Some speakers had reports that were starkly Orwellian. Big Brother is here already, but in many countries, he’s specifically just watching people of color, trans and queer people, migrants and poor people – through predictive policing and other algorithmic forms of control and domination. For some affected communities, democratizing data is already a matter of survival.
Fieke Jansen spoke about predictive policing of children ages 8 to 12 in Amsterdam, while similarly, Stop LAPD Spying showed how intrusive data is used to police and control people of color and unhoused people in rapidly gentrifying areas of Los Angeles. I spoke about how cost-effectiveness software used to prioritize where health aid goes may unintentionally reinforce historical discrimination.
Sharon Hom had the grimmest story of all of us: an overview to how Chinese state surveillance is used to track and imprison ethnic Uyghurs in Xinjiang. She also warned that when it comes to technologies of state surveillance, “What happens in China does not stay in China.” Bob Bernstein, the institute’s founder and legendary publisher, was also a founder of Human Rights Watch and Human Rights in China. (Coincidentally, ASPI has launched an interactive map of the leading Chinese tech companies, which makes their global growth easier to see).
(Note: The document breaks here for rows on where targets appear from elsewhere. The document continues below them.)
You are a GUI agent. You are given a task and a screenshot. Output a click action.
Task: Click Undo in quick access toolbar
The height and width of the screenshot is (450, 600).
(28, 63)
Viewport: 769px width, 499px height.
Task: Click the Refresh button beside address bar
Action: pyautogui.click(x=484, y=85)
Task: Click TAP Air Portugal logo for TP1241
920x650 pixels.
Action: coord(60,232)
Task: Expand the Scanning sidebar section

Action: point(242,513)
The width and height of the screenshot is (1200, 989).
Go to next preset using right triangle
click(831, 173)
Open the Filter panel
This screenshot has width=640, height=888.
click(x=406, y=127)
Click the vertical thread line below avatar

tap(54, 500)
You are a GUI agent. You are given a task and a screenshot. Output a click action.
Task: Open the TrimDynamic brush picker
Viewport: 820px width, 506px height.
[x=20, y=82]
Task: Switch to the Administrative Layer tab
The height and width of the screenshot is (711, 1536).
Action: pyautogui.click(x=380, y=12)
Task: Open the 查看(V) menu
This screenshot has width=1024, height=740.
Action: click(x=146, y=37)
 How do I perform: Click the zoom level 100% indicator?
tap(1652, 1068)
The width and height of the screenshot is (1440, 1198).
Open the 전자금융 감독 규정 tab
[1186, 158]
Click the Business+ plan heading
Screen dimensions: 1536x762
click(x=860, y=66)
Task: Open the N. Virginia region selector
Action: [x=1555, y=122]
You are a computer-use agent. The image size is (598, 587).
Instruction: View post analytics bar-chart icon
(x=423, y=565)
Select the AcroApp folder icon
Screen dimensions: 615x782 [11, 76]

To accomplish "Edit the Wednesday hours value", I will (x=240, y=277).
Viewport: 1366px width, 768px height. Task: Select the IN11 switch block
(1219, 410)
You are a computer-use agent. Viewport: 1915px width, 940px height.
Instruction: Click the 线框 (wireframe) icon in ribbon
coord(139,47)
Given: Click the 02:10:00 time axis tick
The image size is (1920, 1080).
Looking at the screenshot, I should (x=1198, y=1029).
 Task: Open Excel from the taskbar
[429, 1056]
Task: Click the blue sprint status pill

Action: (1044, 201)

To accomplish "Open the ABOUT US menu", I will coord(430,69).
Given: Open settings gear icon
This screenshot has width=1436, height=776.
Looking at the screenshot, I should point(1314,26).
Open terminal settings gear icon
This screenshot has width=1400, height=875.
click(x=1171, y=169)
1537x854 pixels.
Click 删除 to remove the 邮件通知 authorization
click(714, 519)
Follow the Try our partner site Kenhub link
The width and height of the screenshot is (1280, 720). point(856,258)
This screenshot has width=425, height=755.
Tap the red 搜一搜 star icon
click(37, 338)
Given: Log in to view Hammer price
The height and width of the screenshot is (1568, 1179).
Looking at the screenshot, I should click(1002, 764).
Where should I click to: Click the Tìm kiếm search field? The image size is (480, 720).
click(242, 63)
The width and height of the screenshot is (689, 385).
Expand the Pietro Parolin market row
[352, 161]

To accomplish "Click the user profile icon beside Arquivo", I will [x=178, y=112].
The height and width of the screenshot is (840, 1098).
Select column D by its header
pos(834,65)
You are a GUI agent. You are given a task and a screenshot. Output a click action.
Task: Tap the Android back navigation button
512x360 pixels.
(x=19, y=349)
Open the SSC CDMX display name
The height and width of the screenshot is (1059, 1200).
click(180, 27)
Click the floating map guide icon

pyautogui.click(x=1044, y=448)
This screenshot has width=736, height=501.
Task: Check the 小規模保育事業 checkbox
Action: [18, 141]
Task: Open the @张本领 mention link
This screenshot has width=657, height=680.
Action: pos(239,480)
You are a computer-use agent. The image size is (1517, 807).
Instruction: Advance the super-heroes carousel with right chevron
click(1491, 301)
But activists and scholars also shared some inspiring resistance tactics. Our Data Bodies, a project of allied community organizations in three US cities, has produced tools to educate and empower communities on data, discrimination and injustice. Peter Njane spoke about effective resistance by key populations in Kenya to use of biometric data-gathering for HIV surveys, and John Waters spoke about his work at Caribbean Vulnerable Communities doing participatory action research on key populations (a study I’ve been observing in action as an ethnographer).
Other activists are reversing the lens: AI Now Institute shared their Algorithmic Accountability Policy Toolkit, and the Legal Aid Society walked us through their interactive site which maps reported police misconduct cases. In New Zealand, Maori people have mobilized to create their own indicators and data, so that they can tell government officials counter narratives that show their community’s strengths and contributions to the national economy.